Text excerpt Block Start

Non-aligned envoys in Iran to see nuclear sites
6 envoys representing the Non-Aligned Movement of developing nations arrived in Iran on Saturday to visit nuclear sites.india Updated: Feb 03, 2007 13:08 IST
Six envoys representing the Non-Aligned Movement of developing nations arrived in Iran on Saturday to visit nuclear sites as part of an effort by Tehran to show "transparency" over its disputed atomic project.
The United States, which accuses Iran of secretly working to make atomic bombs under cover of a civilian nuclear programme to generate electricity, has said that simply putting Iran's nuclear activities on display would not build confidence abroad.
The NAM diplomats, accredited to the U.N. nuclear watchdog, the International Atomic Energy Agency, are due to visit a facility near the central Iranian city of Isfahan that converts uranium ore into feedstock uranium hexafluoride (UF6) gas.
Journalists have been invited to join them on the trip.
The group is not due to visit the Natanz uranium enrichment facility, where UF6 gas is fed into centrifuges to make fuel for nuclear power plants or, if greatly enriched, material for warheads. Iran says it plans to increase its enrichment capacity at Natanz soon.

Text excerpt Block End
Information shown Block Start

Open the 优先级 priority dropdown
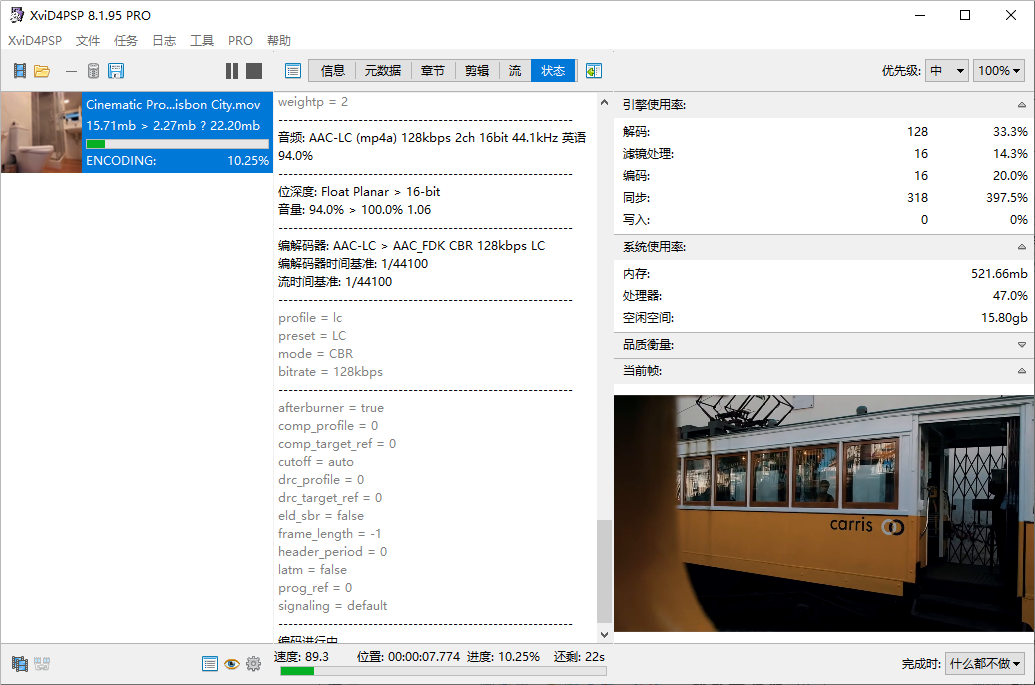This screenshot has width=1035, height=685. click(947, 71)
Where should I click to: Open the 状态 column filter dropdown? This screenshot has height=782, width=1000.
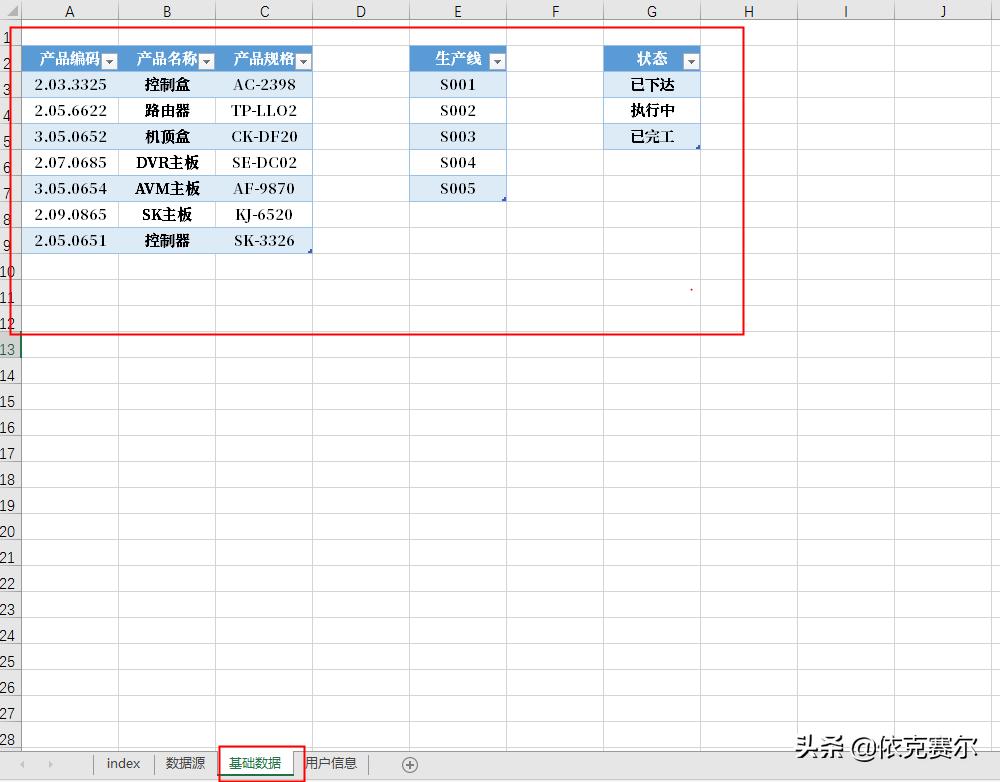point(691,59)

Information shown Block End

= What is being asked =
Reproduce, word for word, the complete article on the Non-Aligned Movement envoys' visit to Iran's nuclear sites.

= Exercise solution =
Non-aligned envoys in Iran to see nuclear sites
6 envoys representing the Non-Aligned Movement of developing nations arrived in Iran on Saturday to visit nuclear sites.india Updated: Feb 03, 2007 13:08 IST
Six envoys representing the Non-Aligned Movement of developing nations arrived in Iran on Saturday to visit nuclear sites as part of an effort by Tehran to show "transparency" over its disputed atomic project.
The United States, which accuses Iran of secretly working to make atomic bombs under cover of a civilian nuclear programme to generate electricity, has said that simply putting Iran's nuclear activities on display would not build confidence abroad.
The NAM diplomats, accredited to the U.N. nuclear watchdog, the International Atomic Energy Agency, are due to visit a facility near the central Iranian city of Isfahan that converts uranium ore into feedstock uranium hexafluoride (UF6) gas.
Journalists have been invited to join them on the trip.
The group is not due to visit the Natanz uranium enrichment facility, where UF6 gas is fed into centrifuges to make fuel for nuclear power plants or, if greatly enriched, material for warheads. Iran says it plans to increase its enrichment capacity at Natanz soon.